* **Esercizio scritto 1**:
Puoi trascrivere parola per parola l'intero brano sull'autobiografia di Carmine Crocco?

* **Estratto fornito**:
Rileggere l'Autobiografia di Carmine Crocco, capo leggendario del brigantaggio lucano post-unitario, a più di trent'anni dalla celebrazione per l'Unità d'Italia, consumatasi in un clima euforico e retorico, non significa solo ricollocarla in una luce diversa e più attuale, ma anche riproporla come documento contraddittorio e tipico di una condizione meridionale, ancor oggi sospesa tra un rivendicazionismo, sia pur dotto, ed un secessionismo di bassa lega.
Ripubblicata nel 1964 dall'Editore Lacaita, nella collana
“Briganti e Galantuomini”, a cura di T. Pedio,
l'autobiografia di C. Crocco si presentava ai lettori quale
testimonianza di una lotta sociale perduta contro padroni vecchi e
nuovi, pronti a riciclarsi come dirigenti della futura classe
politica nazionale.
L'iniziativa editoriale marcava una decisa intenzione di rivelare
gli aspetti poco noti di un processo unitario, che registrava
l'emarginazione, anch'essa violenta, di una parte cospicua della
popolazione meridionale dai benefici di uno Stato unificato e
nazionale. Il paesaggio naturale che ha fatto da sfondo
all'intera vicenda, e cioè la zona di Melfi, territorio
strategico per i movimenti militari della banda di C. Crocco e
per l'offensiva dell'esercito sabaudo, può, alla luce di
quanto è accaduto prima e dopo, costituire un'espressione
emblematica della metamorfosi subita da alcune realtà
meridionali dal Medioevo ad oggi.

[Voci tratte da una raccolta]
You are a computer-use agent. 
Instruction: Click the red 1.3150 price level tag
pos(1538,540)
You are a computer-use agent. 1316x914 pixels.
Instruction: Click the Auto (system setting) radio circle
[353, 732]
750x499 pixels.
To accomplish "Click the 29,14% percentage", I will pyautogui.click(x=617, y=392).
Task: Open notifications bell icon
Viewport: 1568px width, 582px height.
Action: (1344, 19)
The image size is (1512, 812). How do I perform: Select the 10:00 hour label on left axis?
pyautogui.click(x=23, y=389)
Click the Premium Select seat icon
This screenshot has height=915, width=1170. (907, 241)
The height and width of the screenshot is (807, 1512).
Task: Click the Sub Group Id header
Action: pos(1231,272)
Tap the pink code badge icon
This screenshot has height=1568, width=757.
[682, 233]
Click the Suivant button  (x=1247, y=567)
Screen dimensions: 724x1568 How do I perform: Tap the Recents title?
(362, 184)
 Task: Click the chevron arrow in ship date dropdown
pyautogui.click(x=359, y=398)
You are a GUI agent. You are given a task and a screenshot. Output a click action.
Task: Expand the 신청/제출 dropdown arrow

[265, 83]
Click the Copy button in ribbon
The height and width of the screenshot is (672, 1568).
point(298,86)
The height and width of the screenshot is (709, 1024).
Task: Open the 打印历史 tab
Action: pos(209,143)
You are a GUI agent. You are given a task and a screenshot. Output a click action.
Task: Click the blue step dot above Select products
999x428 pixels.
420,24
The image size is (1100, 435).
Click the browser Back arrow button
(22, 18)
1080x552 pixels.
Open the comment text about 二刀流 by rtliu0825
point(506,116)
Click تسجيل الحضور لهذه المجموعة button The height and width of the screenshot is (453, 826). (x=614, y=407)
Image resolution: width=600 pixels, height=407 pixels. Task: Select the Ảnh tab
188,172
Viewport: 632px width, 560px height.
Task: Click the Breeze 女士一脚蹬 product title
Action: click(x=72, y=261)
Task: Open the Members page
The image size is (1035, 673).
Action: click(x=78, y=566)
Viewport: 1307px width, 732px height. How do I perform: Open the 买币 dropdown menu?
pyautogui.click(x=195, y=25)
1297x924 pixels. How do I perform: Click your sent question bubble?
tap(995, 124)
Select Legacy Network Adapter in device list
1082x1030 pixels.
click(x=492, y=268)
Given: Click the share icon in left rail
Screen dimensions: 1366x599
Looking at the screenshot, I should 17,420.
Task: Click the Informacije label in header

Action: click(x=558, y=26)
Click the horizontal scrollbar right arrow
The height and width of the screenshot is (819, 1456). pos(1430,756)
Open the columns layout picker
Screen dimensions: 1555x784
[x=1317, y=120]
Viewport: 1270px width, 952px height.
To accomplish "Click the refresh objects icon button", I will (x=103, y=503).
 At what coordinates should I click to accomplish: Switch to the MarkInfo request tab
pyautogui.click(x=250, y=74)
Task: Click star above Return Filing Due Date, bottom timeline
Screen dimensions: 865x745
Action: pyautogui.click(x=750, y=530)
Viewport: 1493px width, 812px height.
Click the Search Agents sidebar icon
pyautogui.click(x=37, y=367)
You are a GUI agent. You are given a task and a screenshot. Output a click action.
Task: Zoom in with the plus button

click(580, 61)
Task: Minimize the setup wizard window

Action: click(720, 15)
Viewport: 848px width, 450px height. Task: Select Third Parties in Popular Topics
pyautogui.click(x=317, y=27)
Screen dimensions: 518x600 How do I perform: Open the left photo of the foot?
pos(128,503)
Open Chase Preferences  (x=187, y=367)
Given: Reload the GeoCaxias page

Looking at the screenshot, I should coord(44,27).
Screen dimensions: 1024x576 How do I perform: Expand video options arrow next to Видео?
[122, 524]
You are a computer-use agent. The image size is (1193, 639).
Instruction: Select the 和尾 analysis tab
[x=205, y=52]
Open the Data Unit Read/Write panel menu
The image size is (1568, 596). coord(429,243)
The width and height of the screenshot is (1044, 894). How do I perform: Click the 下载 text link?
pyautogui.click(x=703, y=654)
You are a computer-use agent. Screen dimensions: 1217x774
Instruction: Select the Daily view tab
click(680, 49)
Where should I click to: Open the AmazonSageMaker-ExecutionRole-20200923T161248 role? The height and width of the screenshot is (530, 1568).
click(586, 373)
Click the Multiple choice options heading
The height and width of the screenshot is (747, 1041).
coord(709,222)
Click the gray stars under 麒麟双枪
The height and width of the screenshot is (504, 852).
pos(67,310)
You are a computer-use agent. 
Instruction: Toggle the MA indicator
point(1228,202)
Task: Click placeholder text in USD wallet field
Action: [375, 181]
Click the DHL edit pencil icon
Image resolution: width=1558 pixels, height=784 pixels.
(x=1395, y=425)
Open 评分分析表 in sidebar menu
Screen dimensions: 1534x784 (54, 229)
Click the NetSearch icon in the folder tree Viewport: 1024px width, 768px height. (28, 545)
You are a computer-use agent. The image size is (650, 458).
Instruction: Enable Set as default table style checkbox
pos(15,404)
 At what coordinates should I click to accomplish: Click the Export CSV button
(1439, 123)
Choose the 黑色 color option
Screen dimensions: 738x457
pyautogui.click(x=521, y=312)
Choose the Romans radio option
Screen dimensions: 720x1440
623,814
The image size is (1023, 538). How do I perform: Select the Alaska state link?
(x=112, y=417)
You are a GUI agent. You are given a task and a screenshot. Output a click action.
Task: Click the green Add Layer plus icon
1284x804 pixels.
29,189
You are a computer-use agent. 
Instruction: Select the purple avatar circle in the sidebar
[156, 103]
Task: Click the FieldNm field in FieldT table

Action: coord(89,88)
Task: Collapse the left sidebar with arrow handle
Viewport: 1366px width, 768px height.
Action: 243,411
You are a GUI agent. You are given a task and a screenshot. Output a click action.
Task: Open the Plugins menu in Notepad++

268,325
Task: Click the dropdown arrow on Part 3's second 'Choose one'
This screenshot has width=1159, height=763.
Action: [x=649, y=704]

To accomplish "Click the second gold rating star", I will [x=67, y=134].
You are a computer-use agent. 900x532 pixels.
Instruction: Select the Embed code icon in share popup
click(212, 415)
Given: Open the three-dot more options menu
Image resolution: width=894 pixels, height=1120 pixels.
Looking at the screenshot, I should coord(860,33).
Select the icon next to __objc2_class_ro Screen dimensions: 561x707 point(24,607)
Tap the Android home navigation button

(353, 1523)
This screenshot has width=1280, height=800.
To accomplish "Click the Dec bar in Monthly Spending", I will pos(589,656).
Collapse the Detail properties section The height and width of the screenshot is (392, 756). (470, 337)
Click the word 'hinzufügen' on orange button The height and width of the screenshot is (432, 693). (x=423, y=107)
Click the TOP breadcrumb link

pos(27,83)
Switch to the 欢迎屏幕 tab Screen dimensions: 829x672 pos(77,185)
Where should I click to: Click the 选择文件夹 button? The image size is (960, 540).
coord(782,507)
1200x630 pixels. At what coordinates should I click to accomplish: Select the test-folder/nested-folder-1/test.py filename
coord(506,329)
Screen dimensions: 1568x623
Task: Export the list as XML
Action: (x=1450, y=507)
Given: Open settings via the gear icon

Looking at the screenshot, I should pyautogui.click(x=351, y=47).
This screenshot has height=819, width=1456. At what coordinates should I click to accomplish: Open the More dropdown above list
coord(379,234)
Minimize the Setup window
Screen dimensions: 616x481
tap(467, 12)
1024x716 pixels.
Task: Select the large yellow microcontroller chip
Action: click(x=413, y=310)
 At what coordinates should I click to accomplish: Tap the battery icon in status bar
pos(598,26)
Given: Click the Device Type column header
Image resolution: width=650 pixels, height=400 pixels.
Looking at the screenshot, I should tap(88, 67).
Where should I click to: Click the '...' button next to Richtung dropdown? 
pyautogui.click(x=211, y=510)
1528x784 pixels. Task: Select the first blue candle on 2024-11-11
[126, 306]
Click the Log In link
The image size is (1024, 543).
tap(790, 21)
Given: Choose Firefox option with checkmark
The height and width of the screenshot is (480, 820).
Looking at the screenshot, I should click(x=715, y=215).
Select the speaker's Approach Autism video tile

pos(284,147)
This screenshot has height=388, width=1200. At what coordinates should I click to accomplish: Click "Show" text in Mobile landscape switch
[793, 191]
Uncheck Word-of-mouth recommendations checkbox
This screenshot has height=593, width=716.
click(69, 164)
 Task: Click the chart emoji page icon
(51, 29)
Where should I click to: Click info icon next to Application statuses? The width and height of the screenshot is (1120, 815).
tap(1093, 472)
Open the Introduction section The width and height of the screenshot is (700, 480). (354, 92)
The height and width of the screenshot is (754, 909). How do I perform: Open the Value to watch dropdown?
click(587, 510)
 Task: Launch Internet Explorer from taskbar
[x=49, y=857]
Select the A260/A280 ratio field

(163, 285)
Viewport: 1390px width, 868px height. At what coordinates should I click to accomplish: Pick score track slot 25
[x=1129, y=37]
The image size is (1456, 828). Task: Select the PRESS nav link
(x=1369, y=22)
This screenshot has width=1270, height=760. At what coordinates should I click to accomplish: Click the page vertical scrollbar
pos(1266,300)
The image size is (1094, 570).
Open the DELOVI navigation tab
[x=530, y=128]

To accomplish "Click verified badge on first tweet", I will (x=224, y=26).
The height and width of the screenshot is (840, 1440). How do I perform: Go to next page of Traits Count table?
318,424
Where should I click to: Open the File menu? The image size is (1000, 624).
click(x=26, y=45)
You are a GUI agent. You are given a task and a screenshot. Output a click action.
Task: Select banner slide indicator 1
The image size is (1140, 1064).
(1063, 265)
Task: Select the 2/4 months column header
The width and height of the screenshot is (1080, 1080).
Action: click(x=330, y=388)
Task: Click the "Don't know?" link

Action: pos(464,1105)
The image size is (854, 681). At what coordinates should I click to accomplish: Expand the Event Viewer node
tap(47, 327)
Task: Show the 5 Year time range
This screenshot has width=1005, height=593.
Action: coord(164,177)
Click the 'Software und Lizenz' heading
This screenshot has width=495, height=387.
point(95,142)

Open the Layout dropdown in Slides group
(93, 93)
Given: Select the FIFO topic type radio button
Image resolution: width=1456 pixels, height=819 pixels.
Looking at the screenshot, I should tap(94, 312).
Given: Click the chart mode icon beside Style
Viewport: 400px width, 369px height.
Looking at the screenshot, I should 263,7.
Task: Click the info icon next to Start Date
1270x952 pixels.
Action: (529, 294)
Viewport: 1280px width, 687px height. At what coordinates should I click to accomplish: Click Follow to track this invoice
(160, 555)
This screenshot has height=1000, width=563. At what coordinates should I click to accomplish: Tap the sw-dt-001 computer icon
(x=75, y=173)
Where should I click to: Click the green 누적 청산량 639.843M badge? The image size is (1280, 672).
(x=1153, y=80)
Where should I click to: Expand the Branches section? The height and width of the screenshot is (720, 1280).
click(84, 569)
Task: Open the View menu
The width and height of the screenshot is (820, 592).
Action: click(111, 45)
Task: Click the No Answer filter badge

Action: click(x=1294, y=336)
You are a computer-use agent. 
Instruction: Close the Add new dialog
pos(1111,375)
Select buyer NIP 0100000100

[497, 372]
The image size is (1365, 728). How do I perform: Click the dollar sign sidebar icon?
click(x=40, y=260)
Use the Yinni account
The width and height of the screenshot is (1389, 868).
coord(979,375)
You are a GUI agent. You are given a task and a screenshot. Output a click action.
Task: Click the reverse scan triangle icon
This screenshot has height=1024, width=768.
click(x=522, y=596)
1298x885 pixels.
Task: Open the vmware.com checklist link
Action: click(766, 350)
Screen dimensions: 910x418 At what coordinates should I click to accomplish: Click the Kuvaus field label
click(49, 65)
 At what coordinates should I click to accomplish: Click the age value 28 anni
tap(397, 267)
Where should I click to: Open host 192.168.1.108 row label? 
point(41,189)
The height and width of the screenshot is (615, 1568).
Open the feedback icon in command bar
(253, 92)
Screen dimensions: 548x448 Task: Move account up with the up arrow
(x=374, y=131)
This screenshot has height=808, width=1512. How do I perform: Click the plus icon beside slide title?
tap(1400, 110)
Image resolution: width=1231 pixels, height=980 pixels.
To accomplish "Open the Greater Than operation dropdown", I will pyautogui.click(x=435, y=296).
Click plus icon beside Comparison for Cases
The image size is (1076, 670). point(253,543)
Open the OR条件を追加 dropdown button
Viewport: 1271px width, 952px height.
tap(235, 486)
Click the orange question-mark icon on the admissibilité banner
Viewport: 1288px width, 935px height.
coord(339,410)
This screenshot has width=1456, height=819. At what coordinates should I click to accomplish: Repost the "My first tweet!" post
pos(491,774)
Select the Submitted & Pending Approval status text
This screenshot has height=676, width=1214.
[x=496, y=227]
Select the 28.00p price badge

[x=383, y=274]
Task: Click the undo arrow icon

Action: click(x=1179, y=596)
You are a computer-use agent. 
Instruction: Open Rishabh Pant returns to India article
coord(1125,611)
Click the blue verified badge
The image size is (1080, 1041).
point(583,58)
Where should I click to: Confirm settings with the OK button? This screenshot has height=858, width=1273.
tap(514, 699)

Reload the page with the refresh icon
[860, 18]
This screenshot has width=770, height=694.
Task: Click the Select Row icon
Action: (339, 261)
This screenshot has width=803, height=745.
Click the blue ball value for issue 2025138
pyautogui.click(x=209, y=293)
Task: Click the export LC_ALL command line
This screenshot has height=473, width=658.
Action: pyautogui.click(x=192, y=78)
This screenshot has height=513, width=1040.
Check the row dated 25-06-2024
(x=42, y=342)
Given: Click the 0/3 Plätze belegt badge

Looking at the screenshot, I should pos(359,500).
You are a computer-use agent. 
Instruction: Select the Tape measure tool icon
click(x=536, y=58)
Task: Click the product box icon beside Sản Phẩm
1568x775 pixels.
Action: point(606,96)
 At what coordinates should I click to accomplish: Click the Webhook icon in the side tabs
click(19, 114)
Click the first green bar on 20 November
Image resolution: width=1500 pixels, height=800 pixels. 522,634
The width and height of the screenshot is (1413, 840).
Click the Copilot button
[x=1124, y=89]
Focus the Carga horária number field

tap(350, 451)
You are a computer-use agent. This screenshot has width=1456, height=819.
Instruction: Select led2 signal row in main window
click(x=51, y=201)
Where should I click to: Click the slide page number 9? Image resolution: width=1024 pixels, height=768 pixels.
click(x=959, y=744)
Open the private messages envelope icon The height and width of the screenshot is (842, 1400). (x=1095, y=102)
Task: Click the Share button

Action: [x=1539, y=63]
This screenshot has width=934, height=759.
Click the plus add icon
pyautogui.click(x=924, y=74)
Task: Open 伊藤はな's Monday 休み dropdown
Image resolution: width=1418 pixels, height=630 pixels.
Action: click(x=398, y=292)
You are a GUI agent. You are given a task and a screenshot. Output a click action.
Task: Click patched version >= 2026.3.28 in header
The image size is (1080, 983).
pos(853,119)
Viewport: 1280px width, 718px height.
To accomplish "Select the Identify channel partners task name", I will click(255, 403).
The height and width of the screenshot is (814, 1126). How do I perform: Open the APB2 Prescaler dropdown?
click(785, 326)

* **Esercizio scritto 2**:
Puoi citare fedelmente le righe dei record a partire da quella che contiene "This screenshot has width=803, height=745." e fino a quella che contiene "Action: click(x=398, y=292)", entrambe incluse?

* **Soluzione esercizio 1**:
Rileggere l'Autobiografia di Carmine Crocco, capo leggendario del brigantaggio lucano post-unitario, a più di trent'anni dalla celebrazione per l'Unità d'Italia, consumatasi in un clima euforico e retorico, non significa solo ricollocarla in una luce diversa e più attuale, ma anche riproporla come documento contraddittorio e tipico di una condizione meridionale, ancor oggi sospesa tra un rivendicazionismo, sia pur dotto, ed un secessionismo di bassa lega.
Ripubblicata nel 1964 dall'Editore Lacaita, nella collana
“Briganti e Galantuomini”, a cura di T. Pedio,
l'autobiografia di C. Crocco si presentava ai lettori quale
testimonianza di una lotta sociale perduta contro padroni vecchi e
nuovi, pronti a riciclarsi come dirigenti della futura classe
politica nazionale.
L'iniziativa editoriale marcava una decisa intenzione di rivelare
gli aspetti poco noti di un processo unitario, che registrava
l'emarginazione, anch'essa violenta, di una parte cospicua della
popolazione meridionale dai benefici di uno Stato unificato e
nazionale. Il paesaggio naturale che ha fatto da sfondo
all'intera vicenda, e cioè la zona di Melfi, territorio
strategico per i movimenti militari della banda di C. Crocco e
per l'offensiva dell'esercito sabaudo, può, alla luce di
quanto è accaduto prima e dopo, costituire un'espressione
emblematica della metamorfosi subita da alcune realtà
meridionali dal Medioevo ad oggi.

* **Soluzione esercizio 2**:
This screenshot has width=803, height=745.
Click the blue ball value for issue 2025138
pyautogui.click(x=209, y=293)
Task: Click the export LC_ALL command line
This screenshot has height=473, width=658.
Action: pyautogui.click(x=192, y=78)
This screenshot has height=513, width=1040.
Check the row dated 25-06-2024
(x=42, y=342)
Given: Click the 0/3 Plätze belegt badge

Looking at the screenshot, I should pos(359,500).
You are a computer-use agent. 
Instruction: Select the Tape measure tool icon
click(x=536, y=58)
Task: Click the product box icon beside Sản Phẩm
1568x775 pixels.
Action: point(606,96)
 At what coordinates should I click to accomplish: Click the Webhook icon in the side tabs
click(19, 114)
Click the first green bar on 20 November
Image resolution: width=1500 pixels, height=800 pixels. 522,634
The width and height of the screenshot is (1413, 840).
Click the Copilot button
[x=1124, y=89]
Focus the Carga horária number field

tap(350, 451)
You are a computer-use agent. This screenshot has width=1456, height=819.
Instruction: Select led2 signal row in main window
click(x=51, y=201)
Where should I click to: Click the slide page number 9? Image resolution: width=1024 pixels, height=768 pixels.
click(x=959, y=744)
Open the private messages envelope icon The height and width of the screenshot is (842, 1400). (x=1095, y=102)
Task: Click the Share button

Action: [x=1539, y=63]
This screenshot has width=934, height=759.
Click the plus add icon
pyautogui.click(x=924, y=74)
Task: Open 伊藤はな's Monday 休み dropdown
Image resolution: width=1418 pixels, height=630 pixels.
Action: click(x=398, y=292)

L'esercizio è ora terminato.